With a ‘humph’ Vladimir pushed away the lamp.
The Grand Howler turned to the smoky-grey cat in a laboratory coat standing by a complex panel of dials, buttons and levers wired up to the rack.
“Get him up, Josef.”
 
; The grey cat adjusted his tinted spectacles and nodded once. He pressed a button and pulled a lever, keeping one gloved paw in his coat pocket the whole time.
The rack shuddered and slowly rotated, with Noss remaining firmly strapped to it. When it was almost vertical, with the crucified hyena all but hanging by his arms, Josef released the lever and the rack stopped with a jolt.
Vladimir wafted some papers in front of Noss’s snout. “Your death certificate; heart failure from imperium shock, signed and dated by our coroner Doctor Josef Grau there. You’re dead and nobody is going to know anything different, except us.”
“You’re… to kill me then?” Noss gruffed. “Thank the Wind! Hahahahaaa!”
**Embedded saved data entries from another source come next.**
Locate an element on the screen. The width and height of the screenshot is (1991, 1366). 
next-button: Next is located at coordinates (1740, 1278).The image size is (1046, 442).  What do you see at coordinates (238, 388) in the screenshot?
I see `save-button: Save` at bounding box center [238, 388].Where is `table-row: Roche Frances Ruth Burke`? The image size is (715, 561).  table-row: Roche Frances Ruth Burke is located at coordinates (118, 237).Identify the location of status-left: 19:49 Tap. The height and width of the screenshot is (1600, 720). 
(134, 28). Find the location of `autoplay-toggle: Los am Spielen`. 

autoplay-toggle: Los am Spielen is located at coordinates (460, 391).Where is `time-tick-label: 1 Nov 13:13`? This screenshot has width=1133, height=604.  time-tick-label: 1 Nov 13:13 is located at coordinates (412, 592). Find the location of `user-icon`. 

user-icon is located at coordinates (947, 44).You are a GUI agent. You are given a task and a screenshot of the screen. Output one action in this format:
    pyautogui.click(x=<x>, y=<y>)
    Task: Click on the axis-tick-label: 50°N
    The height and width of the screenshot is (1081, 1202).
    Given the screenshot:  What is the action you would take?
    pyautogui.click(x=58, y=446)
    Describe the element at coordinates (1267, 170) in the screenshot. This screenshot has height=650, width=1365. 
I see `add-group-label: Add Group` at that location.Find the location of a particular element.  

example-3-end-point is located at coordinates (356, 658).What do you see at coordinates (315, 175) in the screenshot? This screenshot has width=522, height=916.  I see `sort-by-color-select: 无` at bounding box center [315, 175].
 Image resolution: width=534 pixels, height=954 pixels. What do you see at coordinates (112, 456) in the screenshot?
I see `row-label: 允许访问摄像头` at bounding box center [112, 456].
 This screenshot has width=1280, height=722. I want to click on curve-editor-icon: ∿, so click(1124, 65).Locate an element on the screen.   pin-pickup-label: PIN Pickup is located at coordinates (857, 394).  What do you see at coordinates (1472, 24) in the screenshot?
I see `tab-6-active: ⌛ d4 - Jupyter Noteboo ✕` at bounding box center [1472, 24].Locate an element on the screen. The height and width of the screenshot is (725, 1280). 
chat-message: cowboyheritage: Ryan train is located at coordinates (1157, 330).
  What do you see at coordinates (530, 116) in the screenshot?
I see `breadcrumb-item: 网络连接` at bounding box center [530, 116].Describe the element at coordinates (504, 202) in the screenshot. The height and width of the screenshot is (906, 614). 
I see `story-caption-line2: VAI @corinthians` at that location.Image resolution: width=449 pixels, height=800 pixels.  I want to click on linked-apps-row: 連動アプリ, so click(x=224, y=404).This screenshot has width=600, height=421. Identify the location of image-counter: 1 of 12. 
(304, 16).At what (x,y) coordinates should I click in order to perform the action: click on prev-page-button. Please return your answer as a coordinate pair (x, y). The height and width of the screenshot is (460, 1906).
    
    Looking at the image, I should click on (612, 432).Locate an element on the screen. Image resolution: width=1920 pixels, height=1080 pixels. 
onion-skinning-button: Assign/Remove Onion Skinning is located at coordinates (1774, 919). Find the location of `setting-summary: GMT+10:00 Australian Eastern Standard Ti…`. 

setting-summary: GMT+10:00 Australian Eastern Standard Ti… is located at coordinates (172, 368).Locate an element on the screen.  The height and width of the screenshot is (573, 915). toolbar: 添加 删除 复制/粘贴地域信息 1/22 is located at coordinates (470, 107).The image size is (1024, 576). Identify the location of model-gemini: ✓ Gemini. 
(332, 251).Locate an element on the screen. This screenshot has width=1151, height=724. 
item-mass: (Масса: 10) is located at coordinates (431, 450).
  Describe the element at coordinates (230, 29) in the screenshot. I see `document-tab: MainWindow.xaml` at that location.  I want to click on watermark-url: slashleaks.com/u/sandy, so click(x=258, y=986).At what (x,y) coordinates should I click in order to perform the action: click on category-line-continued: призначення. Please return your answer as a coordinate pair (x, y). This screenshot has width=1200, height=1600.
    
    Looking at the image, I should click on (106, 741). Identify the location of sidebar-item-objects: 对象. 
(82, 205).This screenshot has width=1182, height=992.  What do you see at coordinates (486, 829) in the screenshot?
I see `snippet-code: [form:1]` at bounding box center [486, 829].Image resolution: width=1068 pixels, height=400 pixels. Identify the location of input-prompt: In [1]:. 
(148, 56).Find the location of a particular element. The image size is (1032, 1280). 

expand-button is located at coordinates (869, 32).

“On the contrary I’m preserving your life,” Vladimir revealed soberly. “I’m sending you somewhere safe, Noss, to a special penal colony for errant Howlers and other imperium-abusers on the far reaches of civilisation. Perhaps you know of it?”
“Gelb?” Noss guessed, big nostrils flaring.
A nod. “Plenty of hyenas there; you’ll blend in nicely. You’ll crawl on your belly through Mother Erde, as you call her, digging up imperium ore until such time as I call upon you.”
“Hahahahaaaaheheheee!” Noss laughed, “What… w-www-what makes you think… I’ll agree to performing such desecration?”
Vladimir said simply, “Arjana.”
Noss’s defiant laughter died.
“Provided you behave, Arjana and the cubs will be kept safe in one of those re-education towns. I’ve never been to one personally, but they look charming enough. Perhaps you’ve seen them on the newsreels? Your cubs will be moulded into perfect citizens, counting to ten in Lupan and everything-”
“Arjana will never accept it!” Noss snarled. “Never!”
“She must. They take cubs away from unruly mothers, I hear. You too must behave in Gelb, and be silent. Understand?”
Noss grimaced. His mighty chest and shoulders started to shake and a tear streaked down his gory cheek.
Vladimir snorted in disgust, “Crying, Noss? Did you shed a tear for Rufus when you agreed to blow him up for a fist full of lupas? You truly are despicable. Almost as despicable as those who put you up to it.”
With a gulp, Noss managed to croak, “Throw the s-switch and kill me Vladimir. End my shame... my madness... I beg you.”